:: PROBLEM ::
Your answer must contain only the lines from the one containing "Jones Drugs Since 1871 (107, 990)" through the end of the entries below, reproduced character for character.

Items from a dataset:
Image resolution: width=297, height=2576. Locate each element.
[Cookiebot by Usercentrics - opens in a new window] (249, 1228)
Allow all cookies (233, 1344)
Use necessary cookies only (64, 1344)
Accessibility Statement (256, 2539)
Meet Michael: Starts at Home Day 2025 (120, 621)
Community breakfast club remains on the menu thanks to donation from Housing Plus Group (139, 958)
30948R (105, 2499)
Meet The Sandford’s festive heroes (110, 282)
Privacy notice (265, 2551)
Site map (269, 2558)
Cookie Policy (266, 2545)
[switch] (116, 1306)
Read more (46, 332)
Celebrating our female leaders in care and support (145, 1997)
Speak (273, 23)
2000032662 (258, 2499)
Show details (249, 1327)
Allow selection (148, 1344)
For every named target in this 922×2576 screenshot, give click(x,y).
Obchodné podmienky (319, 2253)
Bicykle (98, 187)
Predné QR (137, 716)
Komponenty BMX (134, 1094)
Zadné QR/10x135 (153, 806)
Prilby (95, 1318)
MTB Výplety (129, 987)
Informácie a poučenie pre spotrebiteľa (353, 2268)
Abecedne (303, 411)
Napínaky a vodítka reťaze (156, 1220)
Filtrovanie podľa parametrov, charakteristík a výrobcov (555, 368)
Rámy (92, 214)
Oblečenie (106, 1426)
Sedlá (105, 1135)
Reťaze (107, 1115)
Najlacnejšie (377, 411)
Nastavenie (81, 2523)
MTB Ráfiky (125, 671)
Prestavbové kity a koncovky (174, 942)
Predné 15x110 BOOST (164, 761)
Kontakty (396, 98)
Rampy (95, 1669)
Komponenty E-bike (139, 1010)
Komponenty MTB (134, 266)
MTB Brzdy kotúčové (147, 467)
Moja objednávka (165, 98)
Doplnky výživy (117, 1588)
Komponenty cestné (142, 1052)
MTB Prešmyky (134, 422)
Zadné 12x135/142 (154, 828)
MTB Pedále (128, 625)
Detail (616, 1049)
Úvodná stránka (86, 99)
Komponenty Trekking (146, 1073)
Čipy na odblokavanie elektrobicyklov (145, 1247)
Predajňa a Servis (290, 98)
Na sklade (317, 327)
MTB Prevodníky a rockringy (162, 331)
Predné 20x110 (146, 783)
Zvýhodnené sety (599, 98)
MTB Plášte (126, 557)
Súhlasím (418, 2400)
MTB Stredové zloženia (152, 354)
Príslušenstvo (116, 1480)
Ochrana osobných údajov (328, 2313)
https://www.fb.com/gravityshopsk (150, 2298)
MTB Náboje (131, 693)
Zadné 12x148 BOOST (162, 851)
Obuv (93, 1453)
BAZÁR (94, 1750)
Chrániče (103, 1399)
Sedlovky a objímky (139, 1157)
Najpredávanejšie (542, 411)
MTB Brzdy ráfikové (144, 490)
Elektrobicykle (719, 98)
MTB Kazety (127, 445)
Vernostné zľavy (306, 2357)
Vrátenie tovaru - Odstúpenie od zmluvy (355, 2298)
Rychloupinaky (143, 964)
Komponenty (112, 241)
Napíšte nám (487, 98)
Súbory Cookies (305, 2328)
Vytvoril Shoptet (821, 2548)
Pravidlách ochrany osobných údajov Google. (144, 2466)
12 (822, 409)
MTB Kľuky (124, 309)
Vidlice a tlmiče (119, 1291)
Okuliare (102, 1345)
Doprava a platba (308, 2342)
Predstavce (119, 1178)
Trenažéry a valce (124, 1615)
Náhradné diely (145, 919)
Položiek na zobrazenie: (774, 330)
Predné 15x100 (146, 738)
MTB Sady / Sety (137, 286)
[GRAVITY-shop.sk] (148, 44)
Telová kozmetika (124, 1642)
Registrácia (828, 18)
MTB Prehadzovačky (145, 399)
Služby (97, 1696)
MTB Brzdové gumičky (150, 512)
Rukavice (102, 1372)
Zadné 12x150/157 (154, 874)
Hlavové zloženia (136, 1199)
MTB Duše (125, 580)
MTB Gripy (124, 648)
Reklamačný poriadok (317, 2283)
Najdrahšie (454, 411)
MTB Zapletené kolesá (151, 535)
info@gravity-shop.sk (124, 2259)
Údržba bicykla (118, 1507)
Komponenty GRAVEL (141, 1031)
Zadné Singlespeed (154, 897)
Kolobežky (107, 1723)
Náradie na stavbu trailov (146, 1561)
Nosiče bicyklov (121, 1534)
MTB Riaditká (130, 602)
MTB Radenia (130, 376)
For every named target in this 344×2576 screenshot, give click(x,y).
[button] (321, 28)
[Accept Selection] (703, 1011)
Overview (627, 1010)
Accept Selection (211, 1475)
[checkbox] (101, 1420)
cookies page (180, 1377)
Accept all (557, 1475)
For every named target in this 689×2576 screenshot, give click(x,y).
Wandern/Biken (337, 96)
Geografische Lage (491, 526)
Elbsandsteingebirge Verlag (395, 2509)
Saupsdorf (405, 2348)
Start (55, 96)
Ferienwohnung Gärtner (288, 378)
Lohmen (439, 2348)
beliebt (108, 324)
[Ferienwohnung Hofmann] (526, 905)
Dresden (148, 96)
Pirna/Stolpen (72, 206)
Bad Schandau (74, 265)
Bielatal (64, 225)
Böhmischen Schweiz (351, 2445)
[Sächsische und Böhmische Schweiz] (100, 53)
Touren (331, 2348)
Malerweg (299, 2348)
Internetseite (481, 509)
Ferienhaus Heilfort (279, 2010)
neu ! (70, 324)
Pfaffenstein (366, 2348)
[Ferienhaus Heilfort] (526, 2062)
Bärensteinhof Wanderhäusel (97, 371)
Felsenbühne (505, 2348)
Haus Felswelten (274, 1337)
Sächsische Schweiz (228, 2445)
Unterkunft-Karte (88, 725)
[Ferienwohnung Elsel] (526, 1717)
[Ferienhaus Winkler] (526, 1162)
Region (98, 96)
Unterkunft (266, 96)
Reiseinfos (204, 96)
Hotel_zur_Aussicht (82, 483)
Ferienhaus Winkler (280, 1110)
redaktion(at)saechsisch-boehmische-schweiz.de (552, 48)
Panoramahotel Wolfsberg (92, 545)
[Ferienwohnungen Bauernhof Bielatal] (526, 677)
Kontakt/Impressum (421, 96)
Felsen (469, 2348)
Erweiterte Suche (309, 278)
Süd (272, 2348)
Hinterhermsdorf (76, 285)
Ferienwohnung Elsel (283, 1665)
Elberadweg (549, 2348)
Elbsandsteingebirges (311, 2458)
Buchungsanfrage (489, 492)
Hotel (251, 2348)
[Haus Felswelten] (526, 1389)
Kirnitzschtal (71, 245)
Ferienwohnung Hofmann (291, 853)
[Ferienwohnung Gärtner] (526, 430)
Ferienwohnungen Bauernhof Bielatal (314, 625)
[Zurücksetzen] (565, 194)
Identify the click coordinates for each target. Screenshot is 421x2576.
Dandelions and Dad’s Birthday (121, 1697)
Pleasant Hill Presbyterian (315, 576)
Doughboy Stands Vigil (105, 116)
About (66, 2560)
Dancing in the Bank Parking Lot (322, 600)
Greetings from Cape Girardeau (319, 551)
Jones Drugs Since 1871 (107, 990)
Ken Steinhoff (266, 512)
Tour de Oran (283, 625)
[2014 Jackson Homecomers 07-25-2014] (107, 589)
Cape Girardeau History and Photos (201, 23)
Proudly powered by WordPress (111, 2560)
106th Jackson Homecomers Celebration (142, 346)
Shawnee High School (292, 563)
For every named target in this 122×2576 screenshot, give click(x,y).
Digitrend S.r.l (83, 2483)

:: WRITTEN ANSWER ::
Jones Drugs Since 1871 (107, 990)
Ken Steinhoff (266, 512)
Tour de Oran (283, 625)
[2014 Jackson Homecomers 07-25-2014] (107, 589)
Cape Girardeau History and Photos (201, 23)
Proudly powered by WordPress (111, 2560)
106th Jackson Homecomers Celebration (142, 346)
Shawnee High School (292, 563)
For every named target in this 122×2576 screenshot, give click(x,y).
Digitrend S.r.l (83, 2483)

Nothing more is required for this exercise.